Yesterday, he mentioned that he like oatmeal and a friend of his told him about baked oatmeal.  I had heard of this before but had never made it.  I was looking for something different — something that might sway my kids away from the Toaster Strudel (or snoodle, as they call it) that my husband bought them at the store.  I figured I’d give it a try.

I found this recipe online at about.com.  It comes from a “professional innkeeper”.   I chose it only because it was the easiest and took the least amount of time to cook.  Hey, when your a mother of three sometimes you need to lower your standards.

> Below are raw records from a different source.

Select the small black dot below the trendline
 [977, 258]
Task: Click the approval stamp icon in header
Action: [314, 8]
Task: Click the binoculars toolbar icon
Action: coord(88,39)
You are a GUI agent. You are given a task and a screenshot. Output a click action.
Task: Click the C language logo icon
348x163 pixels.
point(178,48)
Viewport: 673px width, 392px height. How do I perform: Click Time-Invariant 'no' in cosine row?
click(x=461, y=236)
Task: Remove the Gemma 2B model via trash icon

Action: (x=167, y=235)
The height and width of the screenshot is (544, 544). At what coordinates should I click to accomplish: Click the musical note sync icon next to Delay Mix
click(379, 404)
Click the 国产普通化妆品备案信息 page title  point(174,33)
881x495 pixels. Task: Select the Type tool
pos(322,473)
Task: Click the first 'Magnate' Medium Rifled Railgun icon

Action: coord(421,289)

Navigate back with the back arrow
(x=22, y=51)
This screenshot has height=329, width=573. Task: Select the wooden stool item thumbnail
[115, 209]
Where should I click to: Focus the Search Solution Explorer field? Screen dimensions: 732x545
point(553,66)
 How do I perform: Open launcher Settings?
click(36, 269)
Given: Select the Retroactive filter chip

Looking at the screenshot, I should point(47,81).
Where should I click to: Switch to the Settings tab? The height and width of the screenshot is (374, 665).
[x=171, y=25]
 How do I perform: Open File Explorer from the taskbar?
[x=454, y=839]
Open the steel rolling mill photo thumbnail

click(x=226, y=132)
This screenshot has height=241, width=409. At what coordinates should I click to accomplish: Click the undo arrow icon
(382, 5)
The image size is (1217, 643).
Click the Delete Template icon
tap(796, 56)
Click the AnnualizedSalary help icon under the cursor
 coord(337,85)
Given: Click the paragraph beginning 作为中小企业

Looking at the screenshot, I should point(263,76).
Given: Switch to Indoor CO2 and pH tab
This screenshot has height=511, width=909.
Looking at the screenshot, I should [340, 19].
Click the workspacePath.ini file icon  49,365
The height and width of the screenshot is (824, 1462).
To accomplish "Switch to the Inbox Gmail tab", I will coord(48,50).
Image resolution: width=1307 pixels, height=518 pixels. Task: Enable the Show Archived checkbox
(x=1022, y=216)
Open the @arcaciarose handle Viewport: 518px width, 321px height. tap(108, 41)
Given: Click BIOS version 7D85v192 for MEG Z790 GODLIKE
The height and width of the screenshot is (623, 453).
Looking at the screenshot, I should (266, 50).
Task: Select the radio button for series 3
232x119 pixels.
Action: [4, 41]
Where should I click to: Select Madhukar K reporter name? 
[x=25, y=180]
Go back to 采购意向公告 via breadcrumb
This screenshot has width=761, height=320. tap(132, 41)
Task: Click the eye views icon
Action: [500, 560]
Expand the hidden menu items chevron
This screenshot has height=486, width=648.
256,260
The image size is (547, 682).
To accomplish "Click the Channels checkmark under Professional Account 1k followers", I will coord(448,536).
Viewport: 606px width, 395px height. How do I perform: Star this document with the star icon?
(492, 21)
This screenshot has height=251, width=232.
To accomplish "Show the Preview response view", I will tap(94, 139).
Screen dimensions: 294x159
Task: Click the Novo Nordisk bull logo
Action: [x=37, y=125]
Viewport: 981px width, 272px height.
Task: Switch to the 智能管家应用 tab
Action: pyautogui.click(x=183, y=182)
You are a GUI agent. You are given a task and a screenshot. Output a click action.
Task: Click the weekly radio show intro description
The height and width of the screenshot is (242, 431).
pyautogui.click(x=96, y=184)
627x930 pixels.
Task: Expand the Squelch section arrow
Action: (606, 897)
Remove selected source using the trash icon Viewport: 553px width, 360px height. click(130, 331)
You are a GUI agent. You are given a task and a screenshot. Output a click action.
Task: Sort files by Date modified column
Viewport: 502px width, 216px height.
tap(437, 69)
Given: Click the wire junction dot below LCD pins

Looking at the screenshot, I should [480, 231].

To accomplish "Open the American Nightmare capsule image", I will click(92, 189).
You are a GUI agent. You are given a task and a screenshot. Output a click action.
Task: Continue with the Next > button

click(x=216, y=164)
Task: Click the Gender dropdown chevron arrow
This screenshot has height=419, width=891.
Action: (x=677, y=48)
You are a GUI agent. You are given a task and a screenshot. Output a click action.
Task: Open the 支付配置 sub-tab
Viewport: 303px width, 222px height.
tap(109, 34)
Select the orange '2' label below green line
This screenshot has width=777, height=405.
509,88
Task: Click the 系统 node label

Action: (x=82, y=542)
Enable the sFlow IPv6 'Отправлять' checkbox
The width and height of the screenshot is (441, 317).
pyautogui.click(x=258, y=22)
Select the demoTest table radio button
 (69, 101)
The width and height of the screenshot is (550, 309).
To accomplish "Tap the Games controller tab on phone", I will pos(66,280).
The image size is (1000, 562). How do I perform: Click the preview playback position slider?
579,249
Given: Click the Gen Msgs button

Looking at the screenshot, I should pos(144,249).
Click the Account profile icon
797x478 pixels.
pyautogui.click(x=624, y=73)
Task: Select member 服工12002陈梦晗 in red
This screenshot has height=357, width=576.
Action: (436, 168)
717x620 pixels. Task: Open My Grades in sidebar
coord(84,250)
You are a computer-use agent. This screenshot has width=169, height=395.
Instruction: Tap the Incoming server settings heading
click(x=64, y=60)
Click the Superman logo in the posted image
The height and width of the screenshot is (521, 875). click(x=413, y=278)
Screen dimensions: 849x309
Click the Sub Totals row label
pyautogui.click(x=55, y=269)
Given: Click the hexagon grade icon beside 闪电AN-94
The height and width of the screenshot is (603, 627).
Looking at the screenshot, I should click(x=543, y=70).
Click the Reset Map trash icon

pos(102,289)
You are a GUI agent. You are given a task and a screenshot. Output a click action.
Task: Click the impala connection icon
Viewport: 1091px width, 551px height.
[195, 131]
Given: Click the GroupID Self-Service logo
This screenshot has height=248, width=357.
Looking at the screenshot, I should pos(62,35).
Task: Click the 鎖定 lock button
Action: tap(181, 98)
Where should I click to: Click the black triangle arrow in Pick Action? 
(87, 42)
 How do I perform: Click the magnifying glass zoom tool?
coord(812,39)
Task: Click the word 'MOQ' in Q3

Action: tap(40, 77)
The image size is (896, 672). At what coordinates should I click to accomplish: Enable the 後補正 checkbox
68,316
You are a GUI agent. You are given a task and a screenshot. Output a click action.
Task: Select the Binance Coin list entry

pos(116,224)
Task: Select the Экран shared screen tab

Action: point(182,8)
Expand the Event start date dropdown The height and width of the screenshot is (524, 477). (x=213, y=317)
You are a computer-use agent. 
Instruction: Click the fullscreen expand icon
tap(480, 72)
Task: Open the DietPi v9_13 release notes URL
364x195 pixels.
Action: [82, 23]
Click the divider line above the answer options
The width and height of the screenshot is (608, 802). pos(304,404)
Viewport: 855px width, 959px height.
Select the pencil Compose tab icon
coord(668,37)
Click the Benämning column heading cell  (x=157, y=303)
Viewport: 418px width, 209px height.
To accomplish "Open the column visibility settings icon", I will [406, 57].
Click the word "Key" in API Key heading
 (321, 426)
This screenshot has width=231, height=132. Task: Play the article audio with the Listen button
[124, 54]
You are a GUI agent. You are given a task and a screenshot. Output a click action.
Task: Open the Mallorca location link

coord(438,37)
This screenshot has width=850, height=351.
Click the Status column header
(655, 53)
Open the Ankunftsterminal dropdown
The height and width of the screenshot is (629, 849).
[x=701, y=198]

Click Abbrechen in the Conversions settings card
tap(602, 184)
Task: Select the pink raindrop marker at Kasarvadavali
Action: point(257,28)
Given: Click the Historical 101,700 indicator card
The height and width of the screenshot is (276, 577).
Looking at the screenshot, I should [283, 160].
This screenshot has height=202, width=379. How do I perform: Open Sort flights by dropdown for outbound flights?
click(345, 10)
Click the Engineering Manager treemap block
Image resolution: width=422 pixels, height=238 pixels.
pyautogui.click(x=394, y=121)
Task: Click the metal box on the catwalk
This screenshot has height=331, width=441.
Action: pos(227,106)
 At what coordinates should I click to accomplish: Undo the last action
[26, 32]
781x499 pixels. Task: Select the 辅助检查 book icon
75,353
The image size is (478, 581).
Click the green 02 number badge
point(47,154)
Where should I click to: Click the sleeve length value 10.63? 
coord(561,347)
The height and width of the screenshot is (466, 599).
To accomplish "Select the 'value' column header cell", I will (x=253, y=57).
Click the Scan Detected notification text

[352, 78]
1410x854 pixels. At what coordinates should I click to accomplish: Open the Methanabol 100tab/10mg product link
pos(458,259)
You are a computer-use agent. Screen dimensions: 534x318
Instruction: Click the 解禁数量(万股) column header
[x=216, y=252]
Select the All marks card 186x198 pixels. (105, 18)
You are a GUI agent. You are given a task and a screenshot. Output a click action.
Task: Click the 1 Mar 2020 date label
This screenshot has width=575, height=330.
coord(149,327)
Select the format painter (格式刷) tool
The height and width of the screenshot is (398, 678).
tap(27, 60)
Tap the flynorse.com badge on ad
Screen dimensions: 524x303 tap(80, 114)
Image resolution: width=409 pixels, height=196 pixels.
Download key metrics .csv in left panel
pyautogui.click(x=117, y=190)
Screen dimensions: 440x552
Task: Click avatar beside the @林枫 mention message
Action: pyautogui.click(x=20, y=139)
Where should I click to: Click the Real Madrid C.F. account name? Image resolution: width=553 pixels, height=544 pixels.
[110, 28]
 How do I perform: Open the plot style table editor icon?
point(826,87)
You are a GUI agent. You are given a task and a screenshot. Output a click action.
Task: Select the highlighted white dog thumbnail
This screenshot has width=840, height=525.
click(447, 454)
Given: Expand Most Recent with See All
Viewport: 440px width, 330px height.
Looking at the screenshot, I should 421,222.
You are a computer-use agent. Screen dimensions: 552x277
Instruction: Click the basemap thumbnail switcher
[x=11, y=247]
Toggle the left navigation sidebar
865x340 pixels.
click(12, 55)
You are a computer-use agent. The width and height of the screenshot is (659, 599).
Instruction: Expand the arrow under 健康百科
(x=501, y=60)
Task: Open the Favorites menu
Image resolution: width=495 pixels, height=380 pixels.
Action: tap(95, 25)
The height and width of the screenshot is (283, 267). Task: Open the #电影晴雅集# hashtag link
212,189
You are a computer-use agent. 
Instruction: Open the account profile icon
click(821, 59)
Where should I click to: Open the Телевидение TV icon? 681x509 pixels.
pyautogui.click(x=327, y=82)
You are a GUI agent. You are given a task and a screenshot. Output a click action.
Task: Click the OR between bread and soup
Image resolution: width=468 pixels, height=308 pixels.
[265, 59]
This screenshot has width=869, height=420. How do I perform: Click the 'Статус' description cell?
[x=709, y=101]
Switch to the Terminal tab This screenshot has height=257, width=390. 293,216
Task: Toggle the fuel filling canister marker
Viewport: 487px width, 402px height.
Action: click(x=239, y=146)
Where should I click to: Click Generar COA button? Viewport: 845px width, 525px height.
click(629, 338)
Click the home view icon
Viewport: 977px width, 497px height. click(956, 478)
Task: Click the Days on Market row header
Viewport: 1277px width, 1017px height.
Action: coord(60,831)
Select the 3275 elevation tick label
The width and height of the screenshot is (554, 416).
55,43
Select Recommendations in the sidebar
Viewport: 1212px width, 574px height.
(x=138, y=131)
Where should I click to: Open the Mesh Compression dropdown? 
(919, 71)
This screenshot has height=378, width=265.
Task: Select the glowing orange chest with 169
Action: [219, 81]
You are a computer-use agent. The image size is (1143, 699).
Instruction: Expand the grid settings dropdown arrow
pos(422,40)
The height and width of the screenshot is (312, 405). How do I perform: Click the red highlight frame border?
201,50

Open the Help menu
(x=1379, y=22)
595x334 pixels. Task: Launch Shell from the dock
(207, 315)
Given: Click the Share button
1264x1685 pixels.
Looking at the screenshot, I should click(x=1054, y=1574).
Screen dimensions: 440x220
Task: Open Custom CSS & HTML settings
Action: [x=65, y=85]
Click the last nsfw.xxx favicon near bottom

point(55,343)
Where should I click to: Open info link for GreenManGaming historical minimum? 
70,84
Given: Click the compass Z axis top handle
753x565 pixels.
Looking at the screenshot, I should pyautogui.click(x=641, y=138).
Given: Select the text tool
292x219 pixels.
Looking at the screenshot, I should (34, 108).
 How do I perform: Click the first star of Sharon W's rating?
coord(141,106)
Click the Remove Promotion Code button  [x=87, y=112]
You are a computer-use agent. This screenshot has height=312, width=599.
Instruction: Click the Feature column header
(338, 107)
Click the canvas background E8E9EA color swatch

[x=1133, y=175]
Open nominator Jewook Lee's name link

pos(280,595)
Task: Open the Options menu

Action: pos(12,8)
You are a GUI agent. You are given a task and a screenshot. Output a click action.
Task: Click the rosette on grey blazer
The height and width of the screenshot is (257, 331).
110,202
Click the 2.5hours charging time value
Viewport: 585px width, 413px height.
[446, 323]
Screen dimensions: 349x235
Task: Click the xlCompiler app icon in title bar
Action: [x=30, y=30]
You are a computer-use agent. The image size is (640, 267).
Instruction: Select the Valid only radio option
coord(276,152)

Luckily, this recipe turned out to be a gem.  It was just the right amount of sweet and had an interesting contrast of textures between the inside and the outside edges and bottom.  It tasted quite a lot like an oatmeal cookie only, in my opinion, even better.  I thought it was wonderfully delicious and I could definitely see this becoming a go t0 breakfast on cold winter mornings.  Or any morning, for that matter.

As for whether or not it distracted the girls from the Toaster Strudel.  In the spirit of being honest I have to say…heck no!  They are kids after all.  What kid would prefer oatmeal, baked or otherwise, over sweet, fattening, frozen pastry?  That said, my oldest said it was good and my youngest ate some.  Since she’s not quite two I take that as a success.  My middle one…well I’m lucky she eats at all so I wasn’t surprised she didn’t eat any.  She said her stomach hurt.  Likely story.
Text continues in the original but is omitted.